Political Commissar of the People's Liberation Army Strategic Support Force
- In office December 2015 – January 2017
- Preceded by: New title
- Succeeded by: Zheng Weiping

Political Commissar of the Beijing Military Region
- In office December 2009 – December 2015
- Preceded by: Fu Tinggui
- Succeeded by: Position revoked

Personal details
- Born: August 1952 (age 73) Lai'an County, Anhui, China
- Party: Chinese Communist Party
- Alma mater: PLA Army Infantry Academy

Military service
- Allegiance: People's Republic of China
- Branch/service: People's Liberation Army Ground Force
- Years of service: 1970–2017
- Rank: General

Chinese name
- Simplified Chinese: 刘福连
- Traditional Chinese: 劉福連

Standard Mandarin
- Hanyu Pinyin: Liú Fúlián

= Liu Fulian =

Chinese general

Liu Fulian (刘福连 (Liú Fúlián); born August 1952) is a retired general (shangjiang) of the Chinese People's Liberation Army (PLA). He served as Political Commissar of People's Liberation Army Strategic Support Force.

==Biography==
Liu was born in Lai'an County, Anhui province. He joined the People's Liberation Army in 1970, and began work as a clerk. He rose through the ranks serving in mostly political roles, such as political liaison, political instructor, and did not have any known combat experience. In December 2003, Liu became the head of the political department of the 27th Group Army.
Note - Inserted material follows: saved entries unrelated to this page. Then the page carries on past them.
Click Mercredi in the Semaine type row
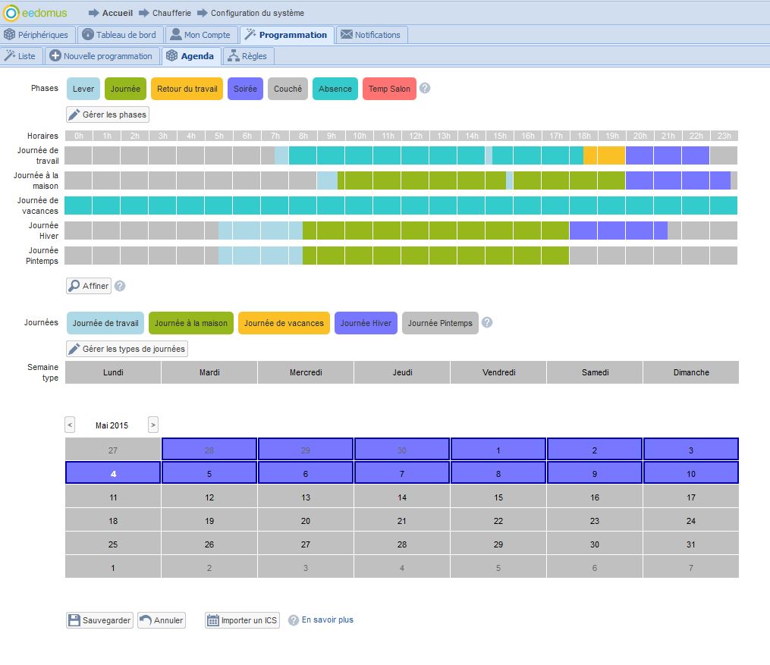Screen dimensions: 770x665 306,372
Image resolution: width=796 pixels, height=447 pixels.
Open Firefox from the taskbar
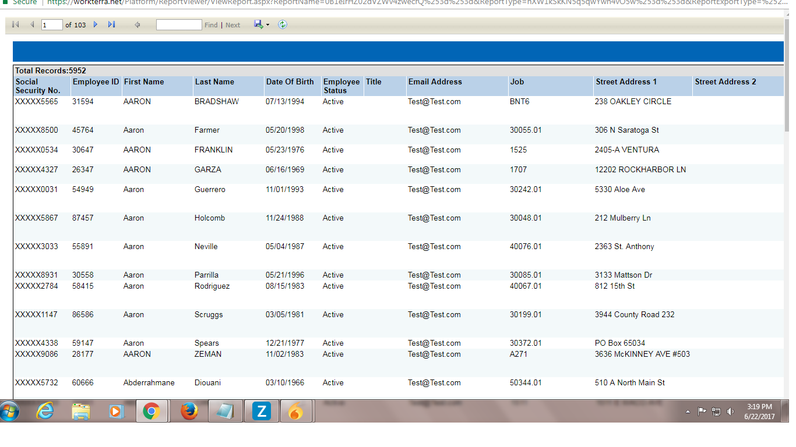pyautogui.click(x=188, y=411)
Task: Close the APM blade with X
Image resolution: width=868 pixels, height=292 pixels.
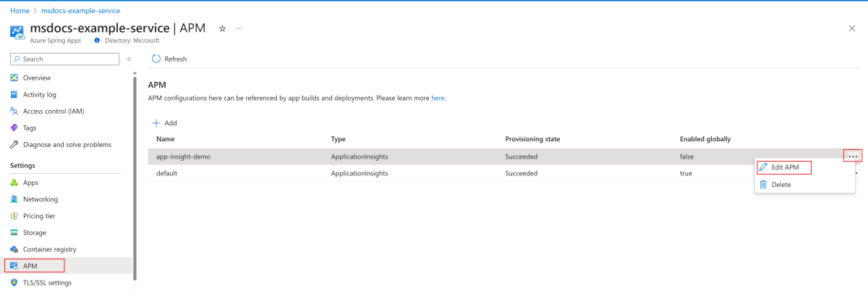Action: pyautogui.click(x=851, y=28)
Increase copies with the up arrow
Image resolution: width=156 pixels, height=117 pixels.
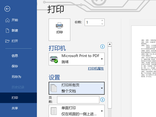[102, 21]
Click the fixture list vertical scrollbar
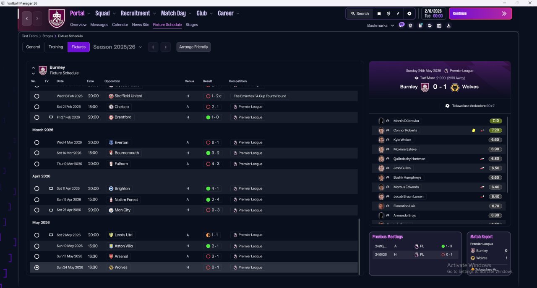537x288 pixels. coord(359,246)
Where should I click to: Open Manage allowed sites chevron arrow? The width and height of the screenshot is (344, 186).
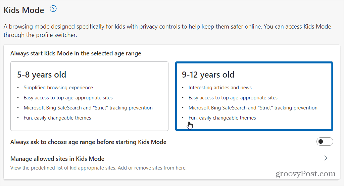[x=326, y=158]
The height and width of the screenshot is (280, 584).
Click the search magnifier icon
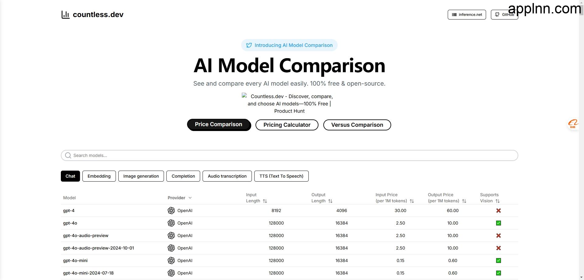pos(68,155)
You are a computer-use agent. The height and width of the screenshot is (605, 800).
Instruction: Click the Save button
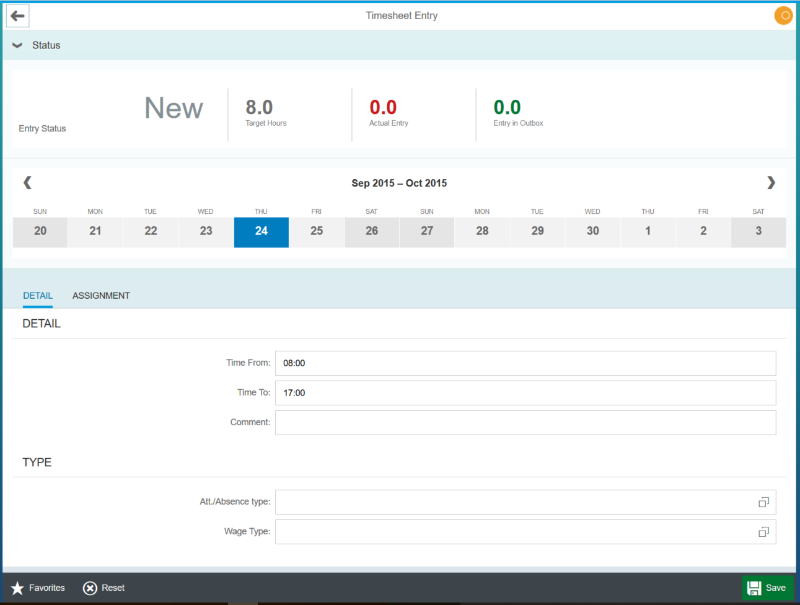pos(768,588)
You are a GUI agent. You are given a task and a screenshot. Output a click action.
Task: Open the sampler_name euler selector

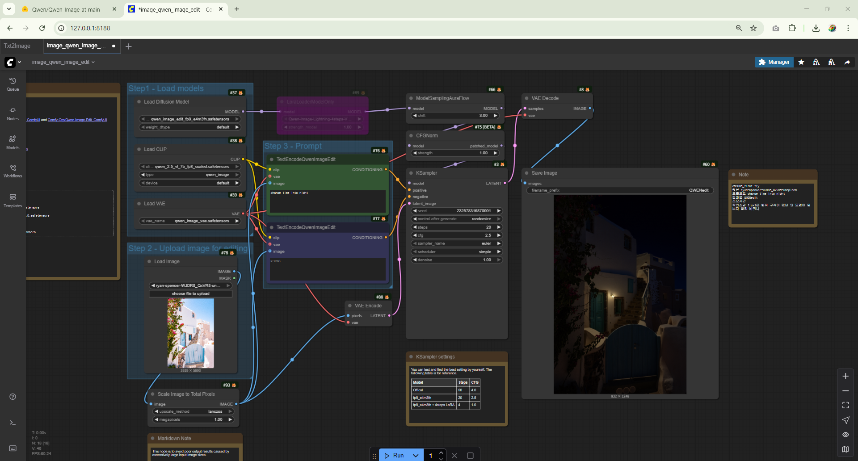coord(456,243)
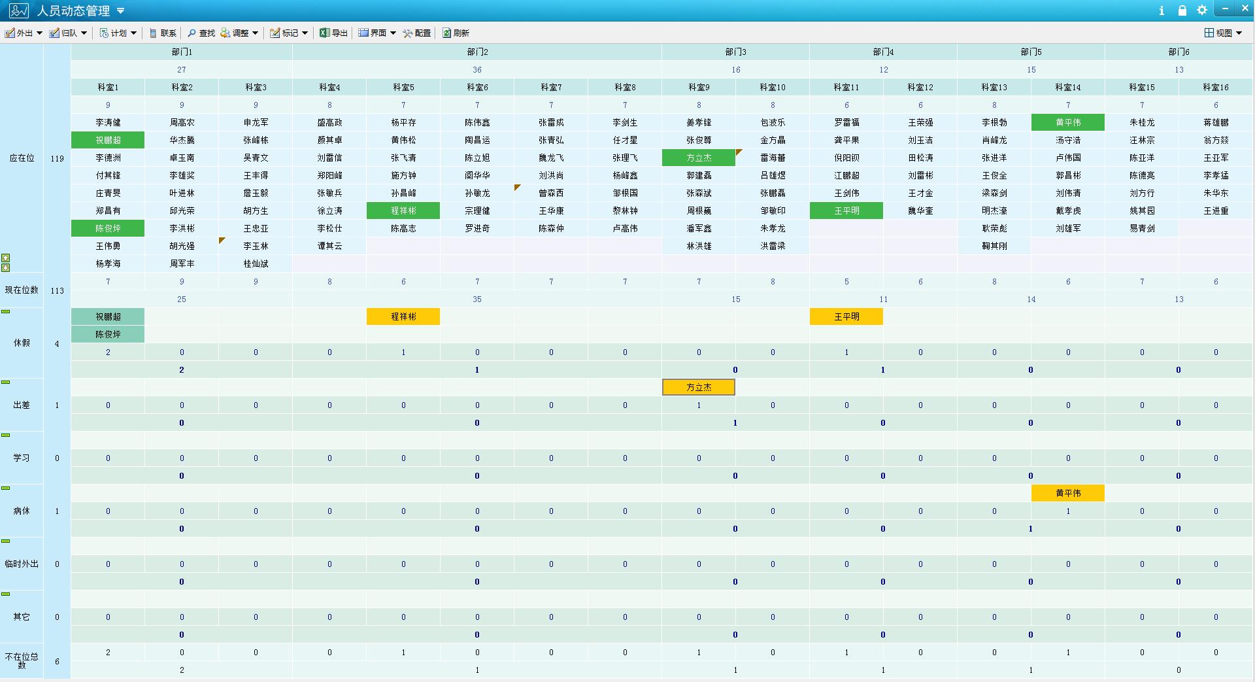Expand the 外出 dropdown
This screenshot has width=1255, height=682.
[x=39, y=33]
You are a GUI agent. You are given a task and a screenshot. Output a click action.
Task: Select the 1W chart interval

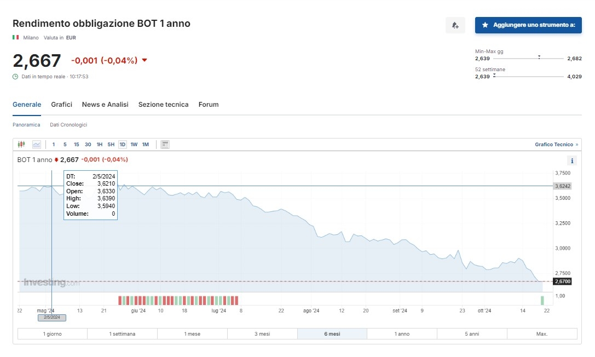[x=134, y=145]
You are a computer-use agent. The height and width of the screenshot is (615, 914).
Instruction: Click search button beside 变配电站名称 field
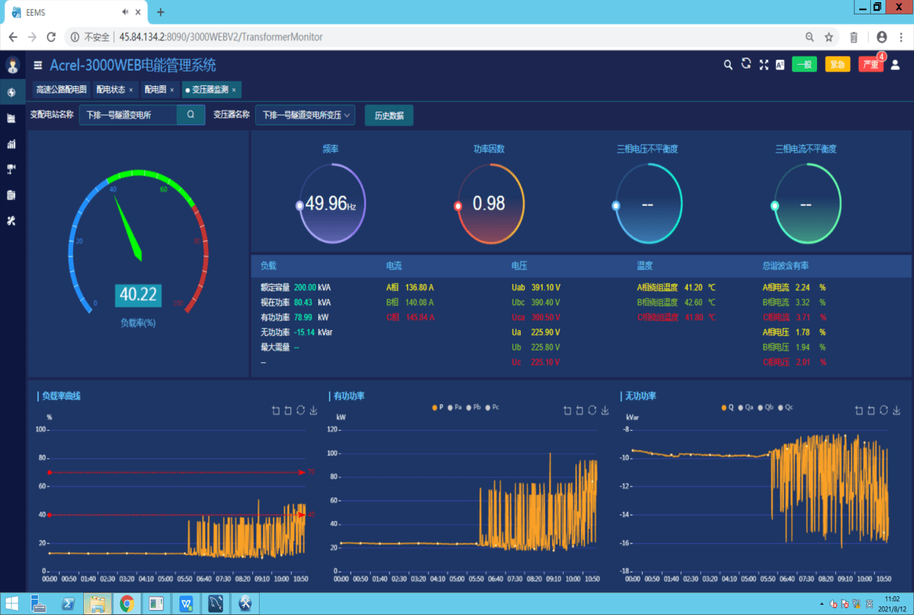(190, 115)
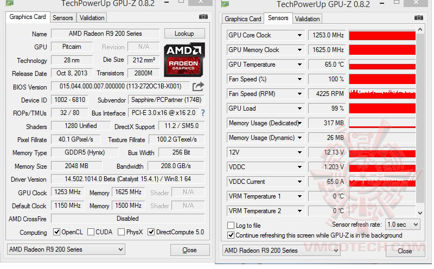Click the BIOS export share icon
The image size is (434, 269).
198,86
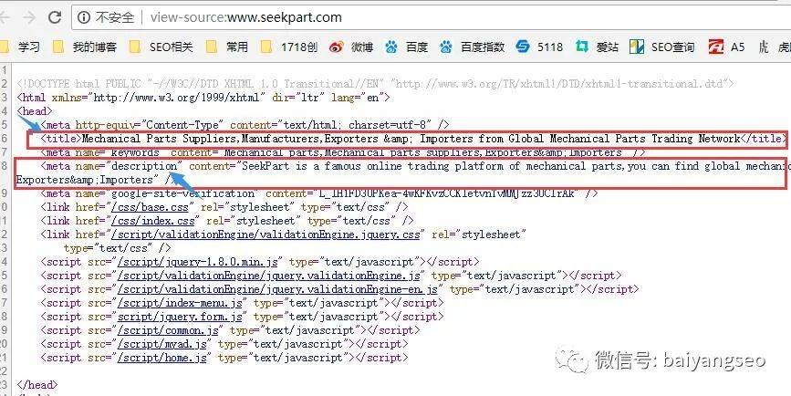
Task: Open the 百度指数 bookmark
Action: click(472, 47)
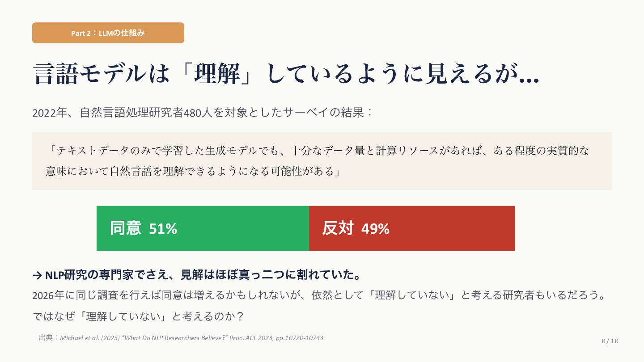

In December 2006, he was promoted to Political Commissar of the Beijing Garrison. In 2008, he was promoted to the rank of lieutenant general. In December 2009, he was named Political Commissar of the Beijing Military Region. In July 2013 he was promoted to general, the highest non-wartime rank in the PLA. In 2016, he was made the inaugural Political Commissar of People's Liberation Army Strategic Support Force. In 2017, he left his post as political commissar.

Liu was a delegate to the 17th National Congress of the Chinese Communist Party, and was a member of the 18th Central Committee of the Chinese Communist Party.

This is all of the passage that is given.